Thursday, July 15, 2010

Old School ≠ Kill-n-Loot

“Remember the good old days, when adventures were underground, NPCs were there to be killed, and the finale of every dungeon was the dragon on the 20th level? Those days are back. Dungeon Crawl Classics don't waste your time with long-winded speeches, weird campaign settings, or NPCs who aren't meant to be killed. Each adventure is 100% good, solid dungeon crawl, with the monsters you know, the traps you fear, and the secret doors you know are there somewhere.” - Dungeon Crawl Classics website

“Of course, if your players are not money grubbing tomb-robbing misfits, they are probably doing something wrong in the first place and don't deserve to level (I hear alot about these new-agey indie/story games). Isn't this a core conceit of old school rulesets? “ - Lord Bodacious (in a comment to my last post)
These two quotes I think crystallize a strong notion among many people that old school RPGs are, at their core, all about killing monsters and stealing treasure.  I have never understood this stereotype. Not only do I not understand it, I think it’s harmful to the public perception of our hobby (read this stinging and highly critical Gygax obituary if you haven't already) and I think it has very little basis in reality.

Look, I have complete respect for my pals that like to spend their hours imagining they’re running around a maze, stabbing orc babies in the face, stealing little “Gold Pieces”. This is a cool weird diversion I thoroughly enjoy myself on occasion. I do not believe, however, that this mode of play best represents the heart of 70s-style paper and pencil gaming. I think it mostly represents (1) the first early-70s experiments where wargaming began mutating into RPGs at Dave Arneson’s house, (2) early-80s D&D fad gaming, and (3) current 4e “D&D Encounters” boardgame-style play. So, yes, from the earliest days of D&D there have been kill-n-loot gamers, but I don’t detect a significant association with this play style specifically with 70s RPG culture. If anything, kill-n-loot mostly represents the style of play I see in the 4e RPGA rooms at modern gaming conventions. If you want to go by the numbers, kill-n-loot is thoroughly new school, strongly appealing to the modern generation of gamers weaned on World of Warcraft and console games.

I must admit that the only dungeon crawling I was doing in 70s was on the floor in diapers, so I have no first-hand experience of the play styles of the era. Thus, in my broaching this topic I willingly open myself to criticism and retort. I do see, however, much evidence that kill-n-loot wasn't the only game in town in the 70s.

Many printed artifacts in particular soundly reject the hypothesis that all prominent mid-70s gamers focused on kill-n-loot dungeon crawls. My favorite of these is Empire of the Petal Throne (TSR 1975) - a self-contained OD&D-based game that has pages and pages of compelling storylines, weird campaign settings, and awesome NPCs. The players’ goal in EPT is to advance in standing in a complex and socially stratified city-state. Sure, you can kill weird alien monsters and get some money on the way up the social ladder, but killing and looting isn’t the point. To me, EPT is what it’s all about. This is the spirit of the old school RPGs I love the most. There is so much more mind blowing RPG material from the 70s with highly imaginative settings and scenario possibilities: Metamorphosis Alpha (TSR 1976), Traveller (GDW 1977), City State of the Invincible Overlord (Judge’s Guild 1976), Gamma World (TSR 1978) and on and on. Kill-n-loot? What?

_Set exercise:_ Pick up the blog post about old-school role-playing games and the kill-n-loot stereotype after its final sentence, and continue writing it.

_Data extract:_
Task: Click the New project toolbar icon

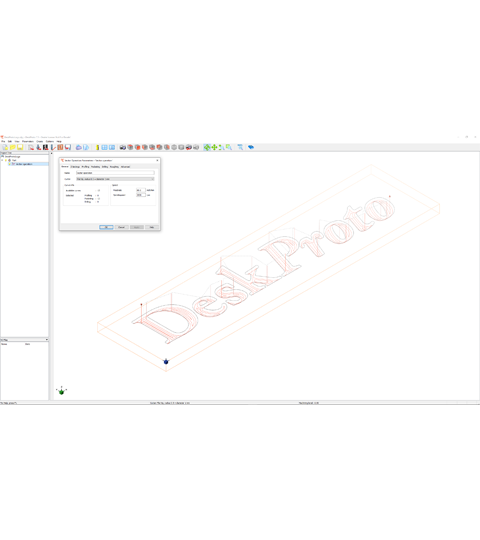Action: pos(5,147)
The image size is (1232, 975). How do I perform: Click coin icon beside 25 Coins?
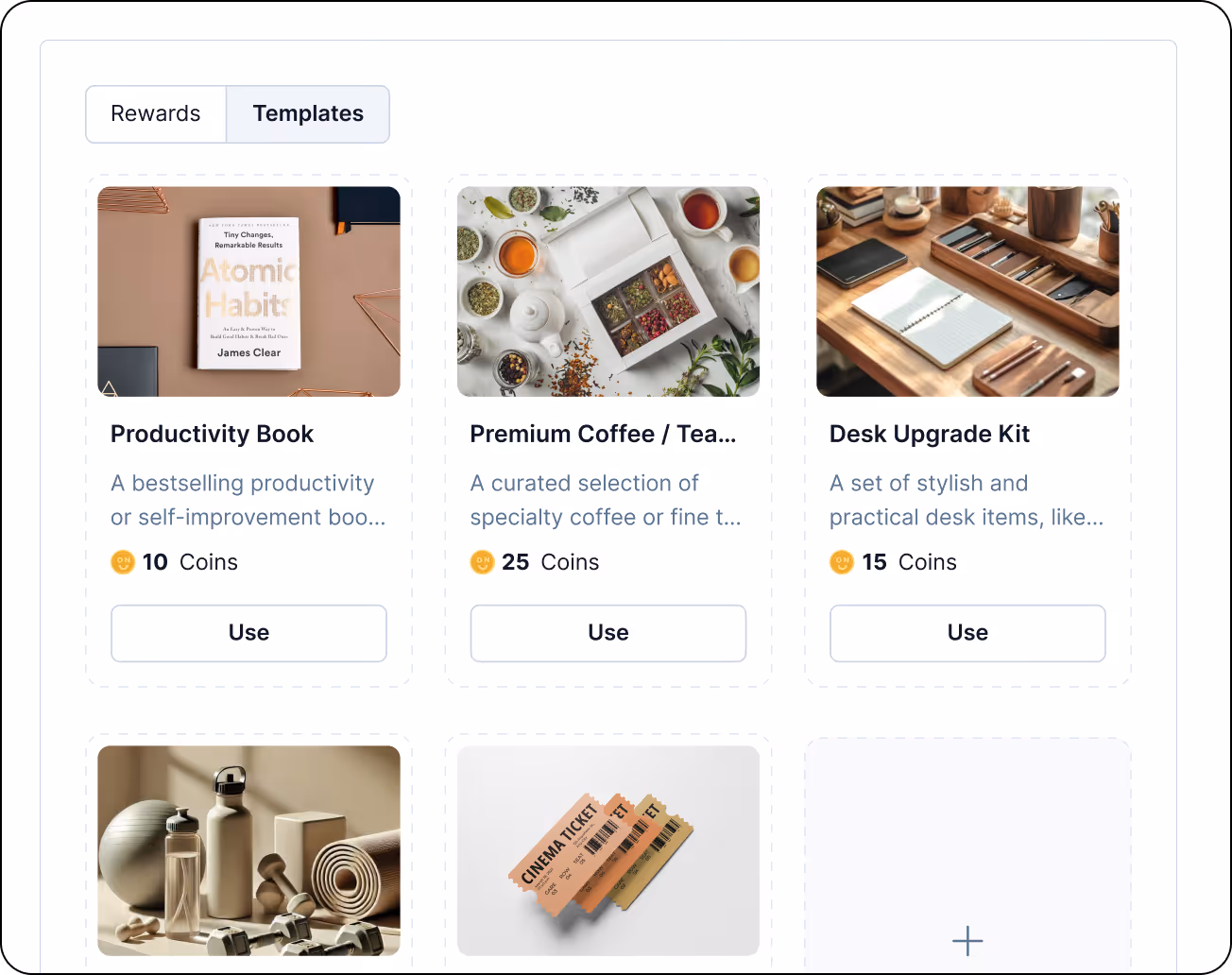point(483,562)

_Exercise output:_
Furthermore, the oldest DMs I’ve played with – guys who have been gaming continuously since the 1970s using old school rulesets - all have imaginative story arcs, complex homemade worlds, and awesome NPCs. Although I’m sure they exist, I personally don’t know any 30+ year RPG veterans that run kill-n-loot campaigns. Convention one-shots? Yes. Campaigns? No. And campaigns are what it’s all about – just read the OD&D rulebooks.

So where does the loot-n-kill stereotype come from? Certainly many of the early (and celebrated) TSR and Judge’s Guild D&D modules had paper-thin scenarios emphasizing killing monsters and stealing treasure. As well, the rules of most D&D editions require killing and looting to advance in level. Okay. But there are two assumptions at play if you want to extend these facts to say “Old school RPGs are all about looting and killing”. The first assumption is that the primary goal of most D&D players is to advance in level. In my experience, this is not accurate at all. In my two current campaigns my players are showing almost zero interest in playing-to-level. It’s almost like piles of treasure are a nuisance to them. It's not just my game - as the comments to my last post and this post by Jeff Rients illustrate, many DMs running old school D&D campaigns, including Dave Arneson himself, house-rule to give experience points and allow leveling for activities other than killing and looting. The second assumption is that D&D is the prime representative of old school gaming. Now, I love classic D&D and play it more than any other game, but there was a Cambrian-like explosion of other highly imaginative RPGs and supplements in the 70s that deserve more recognition (and table time).

Ultimately, evidence and anecdote lead me to the impression that a significant portion of mid- and late-70s RPG activity was centered around creating interactive experiences where players could “walk into” a story such as Robert E. Howard, Brian Aldiss, or Jack Vance would have dreamed up. This is what I think of when I hear “Old School RPG” and this is what John Eric Holmes was excitedly trying to describe in his 1981 book Fantasy Role Playing Games. As far as I can tell, racking up Gold Piece Points in a tedious proto-videogame has no particular relationship with old school gaming.


  1. I totally agree that it is a mistake to assume ALL “old school” games are Kill ’n Loot. That being said, in the case of D&D, it’s not a stereotype, it’s a feature. The rules as written clearly, mechanically support a game focused on killing monsters, taking their stuff, and leveling up. As the most successful game of the period, this is the game people most associate with “old school” gaming.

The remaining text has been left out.